(Stored dataset items)
====================
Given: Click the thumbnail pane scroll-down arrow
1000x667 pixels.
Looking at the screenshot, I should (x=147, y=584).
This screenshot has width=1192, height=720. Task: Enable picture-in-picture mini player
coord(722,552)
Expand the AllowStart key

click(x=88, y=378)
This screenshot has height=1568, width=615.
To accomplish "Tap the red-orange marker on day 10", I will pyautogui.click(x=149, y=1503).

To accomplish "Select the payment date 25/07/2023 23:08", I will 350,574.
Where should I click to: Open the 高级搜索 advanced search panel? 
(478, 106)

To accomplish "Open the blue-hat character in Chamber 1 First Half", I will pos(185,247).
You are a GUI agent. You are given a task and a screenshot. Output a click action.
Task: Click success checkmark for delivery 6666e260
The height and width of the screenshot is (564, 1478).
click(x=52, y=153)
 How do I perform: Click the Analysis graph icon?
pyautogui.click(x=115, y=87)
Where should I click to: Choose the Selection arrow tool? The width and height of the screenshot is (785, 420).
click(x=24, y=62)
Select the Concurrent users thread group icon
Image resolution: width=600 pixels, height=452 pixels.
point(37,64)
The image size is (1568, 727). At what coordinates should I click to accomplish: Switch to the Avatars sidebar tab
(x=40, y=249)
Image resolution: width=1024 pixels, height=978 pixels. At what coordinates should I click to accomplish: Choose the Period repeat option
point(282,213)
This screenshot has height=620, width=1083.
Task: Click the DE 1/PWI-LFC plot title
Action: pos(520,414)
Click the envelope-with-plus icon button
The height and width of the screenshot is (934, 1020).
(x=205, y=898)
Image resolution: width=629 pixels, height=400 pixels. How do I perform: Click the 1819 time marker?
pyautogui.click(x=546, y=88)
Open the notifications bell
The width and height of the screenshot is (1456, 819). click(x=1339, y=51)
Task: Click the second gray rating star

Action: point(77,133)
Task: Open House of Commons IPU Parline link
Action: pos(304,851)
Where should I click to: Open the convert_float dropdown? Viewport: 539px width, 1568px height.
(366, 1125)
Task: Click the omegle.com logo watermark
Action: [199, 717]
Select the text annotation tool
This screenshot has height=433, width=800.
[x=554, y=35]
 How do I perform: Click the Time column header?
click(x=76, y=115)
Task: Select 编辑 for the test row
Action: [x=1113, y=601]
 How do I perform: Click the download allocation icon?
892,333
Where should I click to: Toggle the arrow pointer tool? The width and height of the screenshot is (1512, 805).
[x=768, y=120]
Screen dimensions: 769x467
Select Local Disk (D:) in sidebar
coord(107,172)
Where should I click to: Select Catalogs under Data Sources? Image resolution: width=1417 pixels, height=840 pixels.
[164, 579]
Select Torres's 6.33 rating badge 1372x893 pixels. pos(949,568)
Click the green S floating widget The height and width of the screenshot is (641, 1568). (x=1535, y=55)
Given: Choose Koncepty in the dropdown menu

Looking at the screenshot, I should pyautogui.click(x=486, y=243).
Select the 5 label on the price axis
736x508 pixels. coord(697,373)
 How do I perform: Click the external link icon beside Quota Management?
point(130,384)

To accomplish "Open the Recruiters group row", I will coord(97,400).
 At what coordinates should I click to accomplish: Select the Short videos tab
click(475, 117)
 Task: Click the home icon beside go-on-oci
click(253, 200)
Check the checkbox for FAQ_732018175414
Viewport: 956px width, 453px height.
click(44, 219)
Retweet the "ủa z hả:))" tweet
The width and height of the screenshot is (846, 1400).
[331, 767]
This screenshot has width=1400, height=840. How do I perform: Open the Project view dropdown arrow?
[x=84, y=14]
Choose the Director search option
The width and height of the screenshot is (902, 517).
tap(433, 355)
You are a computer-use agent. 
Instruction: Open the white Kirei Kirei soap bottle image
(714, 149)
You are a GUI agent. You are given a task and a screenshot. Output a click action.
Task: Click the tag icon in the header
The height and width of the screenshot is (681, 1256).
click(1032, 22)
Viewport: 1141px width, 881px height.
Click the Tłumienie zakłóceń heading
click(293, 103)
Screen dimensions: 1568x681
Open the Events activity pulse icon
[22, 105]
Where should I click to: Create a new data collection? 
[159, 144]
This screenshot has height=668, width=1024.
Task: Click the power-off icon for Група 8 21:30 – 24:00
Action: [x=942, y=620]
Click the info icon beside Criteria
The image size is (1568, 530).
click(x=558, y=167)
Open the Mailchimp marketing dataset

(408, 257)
====================
**Work to do:**
Can you render the items as a Markdown table with the columns Row and Line, giving each line a row number and leaving out blank lines? Begin at the first line of the items and stop after the line that contains "I will pos(185,247).".

**Finished task:**
| Row | Line |
|---|---|
| 1 | Given: Click the thumbnail pane scroll-down arrow |
| 2 | 1000x667 pixels. |
| 3 | Looking at the screenshot, I should (x=147, y=584). |
| 4 | This screenshot has width=1192, height=720. Task: Enable picture-in-picture mini player |
| 5 | coord(722,552) |
| 6 | Expand the AllowStart key |
| 7 | click(x=88, y=378) |
| 8 | This screenshot has height=1568, width=615. |
| 9 | To accomplish "Tap the red-orange marker on day 10", I will pyautogui.click(x=149, y=1503). |
| 10 | To accomplish "Select the payment date 25/07/2023 23:08", I will 350,574. |
| 11 | Where should I click to: Open the 高级搜索 advanced search panel?  |
| 12 | (478, 106) |
| 13 | To accomplish "Open the blue-hat character in Chamber 1 First Half", I will pos(185,247). |